Your message dated Sat, 03 May 2008 18:17:14 +0000
with message-id <[EMAIL PROTECTED]>
and subject line Bug#475729: fixed in p3scan 2:2.3.2-4
has caused the Debian Bug report #475729,
regarding p3scan crash when using 'scanner = /usr/bin/clamdscan --no-summary -i'
to be marked as done.
This means that you claim that the problem has been dealt with.
If this is not the case it is now your responsibility to reopen the
Bug report if necessary, and/or fix the problem forthwith.

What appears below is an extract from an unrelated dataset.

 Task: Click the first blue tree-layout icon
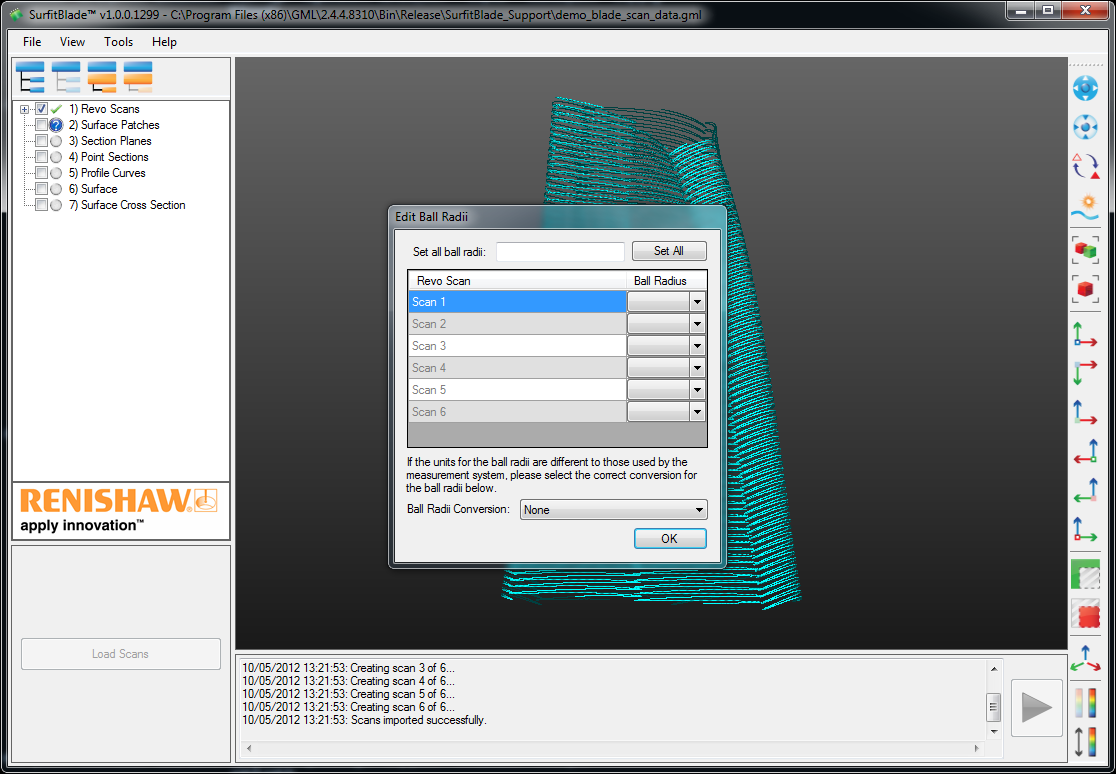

(NB: If you are a system administrator and have no idea what this
message is talking about, this may indicate a serious mail system
misconfiguration somewhere. Please contact [EMAIL PROTECTED]
immediately.)
--
475729: http://bugs.debian.org/cgi-bin/bugreport.cgi?bug=475729
Debian Bug Tracking System
Contact [EMAIL PROTECTED] with problems
--- Begin Message ---
Package: p3scan
Version: 2:2.3.2-1
Severity: important
When p3scan is configured with 'scannertype = basic' and 'scanner =
/usr/bin/clamdscan --no-summary
-i' pop3 transactions (downloading and scanning of email) are not able to
complete and p3scan crashes
with the following errors (taken from syslog):
Apr 10 06:54:27 <host> p3scan[20293]: WARNING: Your scanner returned neither 0,
a viruscode, nor a
good viruscode, but 2
Apr 10 06:54:27 <host> p3scan[20293]: ERR: We can't say if it is a virus! So we
have to give the
client the mail! You should check your configuration/system
Apr 10 06:54:27 <host> p3scan[20293]: ERR: Scanner returned unexpected error
code. You should check
your configuration/system.
Apr 10 06:54:27 <host> p3scan[20293]: ERR: Exiting now...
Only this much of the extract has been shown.